Thursday, April 30, 2009

Drifting from metaphor to point of view, 1977

While closet cleaning I came across the cover sheet from a paper I'd written for a communications class at UW in 1977. The professor's comments were intact but the paper itself was missing:

This is an extremely thought-provoking paper. It offers an idea of considerable consequence. Let me sketch my reactions

1. the argument seems tight to page and becomes clear at the paragraph “nice.”
2. Thereafter the argument becomes either faulty, unclear, or itself a metaphor.
3. The argument must carry the character of metaphor, i.e. a tenon and vehicle (two parts) which are not commonly linked (expectations violated) but have sufficient commonality at some level so that the info associated with one (either/both) illuminates aspects of the other.
4. It seems to me that your arguments drifts from metaphor (characterized as above) to perspective or point of view. But, a metaphor involves the juxtapposition of perspectives, not merely the existence of a non-unique perspective.

§ **OBJECTIVE**
In the entry about the 1977 paper, what class was the paper written for?

§ **RECORDS SUPPLIED**
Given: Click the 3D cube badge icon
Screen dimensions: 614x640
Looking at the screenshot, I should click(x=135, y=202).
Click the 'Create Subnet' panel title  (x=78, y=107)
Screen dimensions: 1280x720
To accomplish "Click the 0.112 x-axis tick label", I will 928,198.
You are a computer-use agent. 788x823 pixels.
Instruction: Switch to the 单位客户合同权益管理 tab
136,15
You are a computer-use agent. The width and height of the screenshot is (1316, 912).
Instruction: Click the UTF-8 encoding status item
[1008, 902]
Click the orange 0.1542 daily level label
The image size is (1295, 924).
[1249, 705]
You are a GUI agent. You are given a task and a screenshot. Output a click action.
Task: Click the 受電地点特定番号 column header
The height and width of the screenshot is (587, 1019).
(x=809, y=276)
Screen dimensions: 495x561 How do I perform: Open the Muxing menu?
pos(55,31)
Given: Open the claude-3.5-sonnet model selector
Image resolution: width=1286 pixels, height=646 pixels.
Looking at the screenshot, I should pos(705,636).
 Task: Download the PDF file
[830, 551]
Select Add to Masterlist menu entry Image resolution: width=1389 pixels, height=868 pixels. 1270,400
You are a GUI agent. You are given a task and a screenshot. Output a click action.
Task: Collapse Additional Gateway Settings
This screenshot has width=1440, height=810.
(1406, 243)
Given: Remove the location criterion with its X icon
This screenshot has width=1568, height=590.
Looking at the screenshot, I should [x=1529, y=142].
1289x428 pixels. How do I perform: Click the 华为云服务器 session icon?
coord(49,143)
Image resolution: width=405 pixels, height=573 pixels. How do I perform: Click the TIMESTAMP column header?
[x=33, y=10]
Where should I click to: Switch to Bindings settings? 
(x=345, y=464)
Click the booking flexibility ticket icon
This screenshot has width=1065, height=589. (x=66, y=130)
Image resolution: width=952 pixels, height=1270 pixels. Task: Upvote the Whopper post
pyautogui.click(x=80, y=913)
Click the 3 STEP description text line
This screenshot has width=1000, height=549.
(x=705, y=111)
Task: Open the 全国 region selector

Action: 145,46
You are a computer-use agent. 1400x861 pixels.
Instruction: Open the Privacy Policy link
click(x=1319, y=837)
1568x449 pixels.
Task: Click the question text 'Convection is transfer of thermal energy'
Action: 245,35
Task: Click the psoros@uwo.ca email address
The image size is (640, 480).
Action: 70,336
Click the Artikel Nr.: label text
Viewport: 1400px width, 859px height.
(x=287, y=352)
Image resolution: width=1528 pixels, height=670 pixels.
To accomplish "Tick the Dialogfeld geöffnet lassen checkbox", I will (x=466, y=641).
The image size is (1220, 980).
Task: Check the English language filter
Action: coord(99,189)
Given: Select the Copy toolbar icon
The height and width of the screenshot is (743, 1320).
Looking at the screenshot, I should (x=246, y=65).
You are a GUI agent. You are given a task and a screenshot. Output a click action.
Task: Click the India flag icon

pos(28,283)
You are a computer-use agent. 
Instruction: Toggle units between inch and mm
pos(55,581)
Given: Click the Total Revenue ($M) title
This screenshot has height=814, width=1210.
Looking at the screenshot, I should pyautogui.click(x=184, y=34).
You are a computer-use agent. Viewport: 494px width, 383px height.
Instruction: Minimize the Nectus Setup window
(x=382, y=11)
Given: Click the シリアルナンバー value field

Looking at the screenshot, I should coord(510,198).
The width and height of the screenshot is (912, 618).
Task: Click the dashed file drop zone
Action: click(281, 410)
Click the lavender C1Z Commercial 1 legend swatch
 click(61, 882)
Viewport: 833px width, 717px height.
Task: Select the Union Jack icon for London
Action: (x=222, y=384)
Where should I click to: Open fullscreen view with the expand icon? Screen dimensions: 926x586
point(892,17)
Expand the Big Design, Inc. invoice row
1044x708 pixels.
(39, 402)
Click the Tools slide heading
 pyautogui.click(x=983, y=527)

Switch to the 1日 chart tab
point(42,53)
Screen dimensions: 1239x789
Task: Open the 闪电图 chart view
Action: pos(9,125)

§ **WORKED ANSWER**
A communications class at UW.